Sistemin taksilere karşı oluşturduğu ‘haksız rekabet’ değerlendirilmesi ile ilgili verilen mücadele davaları, Avrupa genelinde start-up’ın aynı noktada seyretmesine sebep oluyor.
İngiltere’ye göz atacak olursak, Avrupa’daki sıkıntıların devam ettiğini görüyoruz.
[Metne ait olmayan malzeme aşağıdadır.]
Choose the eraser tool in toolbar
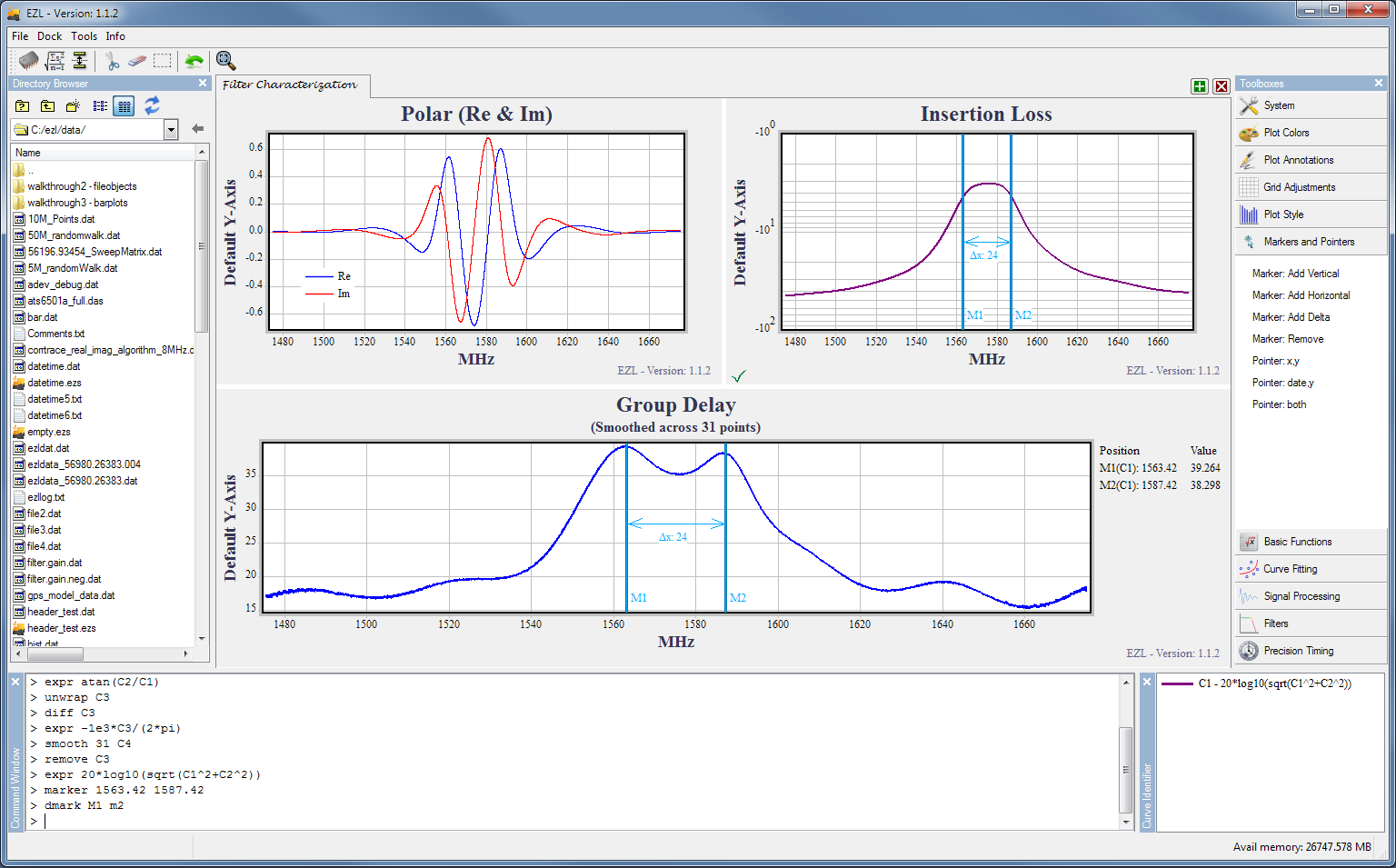Viewport: 1396px width, 868px height. 136,61
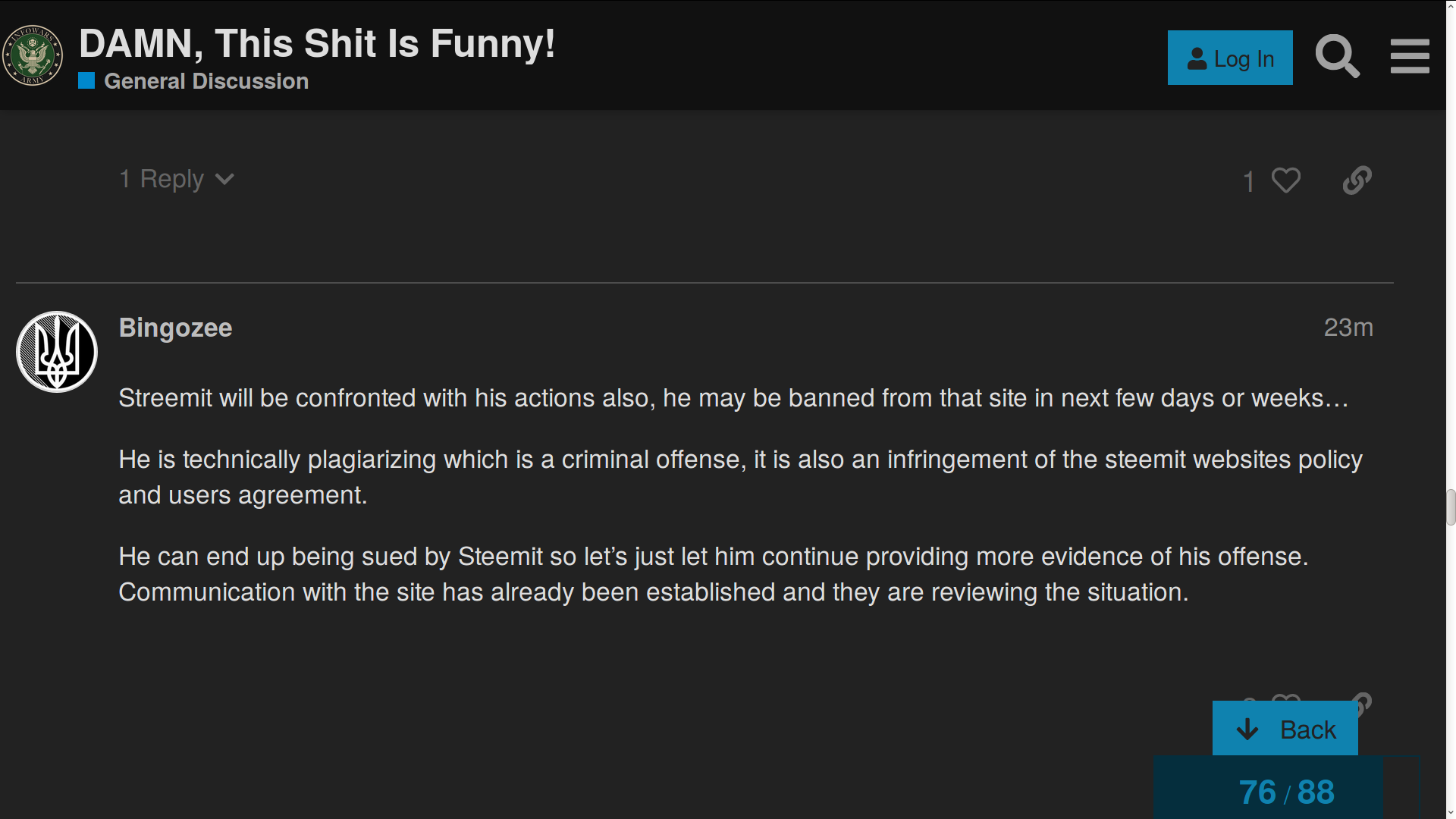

Buna çalışanlar hakkındaki şikayetler de eklendiğinde şirketin kendini yenilemesine ve vizyonunu güncellemesine ihtiyaç olduğunu görüyoruz. Şoförlerin özenle seçilmesi, farklı testlerden geçmesi, sergiledikleri tavırlar doğrudan müşteri memnuniyeti ile bağdaşıyor.
Avrupa ülkeleri arasında Uber’e zor zamanlar geçirten tek ülke olan Danimarka’da, araçlar ve lisansın alınması konusunda uygulanan katı kurallar, ülke koşullarında elverişsizlik sebebiyle bu girişimin ülkeden çıkmasına yol açtı.
Buna karşın Finlandiya ve İtalya’da yaşanan olumlu gelişmeler dahilinde Uber kendini gösteriyor.
Avrupa ve Amerika’da restoranlardan eve teslim hizmeti, sistemin en iyi özelliklerinden biri olarak değerlendiriliyor.
Asya kıtasındaki ülkelerin çoğunda rekabet hayli yoğun olmakla birlikte gelişmeler olumlu olarak devam ediyor.
İsrail’de ise 2017 yılında ulaştırma bakanlığı ile sorunlar yaşanmasına karşı, davalar henüz sonuçlanmasa da, gece ayrı gündüz ayrı tarife uygulayan Uber sistemi ülkenin belli noktalarında hizmet gösteriyor.
Ödemelerin genel olarak nakit ve kredi/banka kartlarıyla yapılabiliyor olması müşteride olumlu bir etki yaratıyor.
Farklı ülkelerde yaşanan, yukarıda söz ettiğim, yasal haksızlıklar halledildikten sonra, birçok işi mobil cihazlar üzerinden halletmeye alışmış günümüz insanı, hizmet sektörünün bu harikasını bakalım ne kadar süre için etkili kullanabilecek?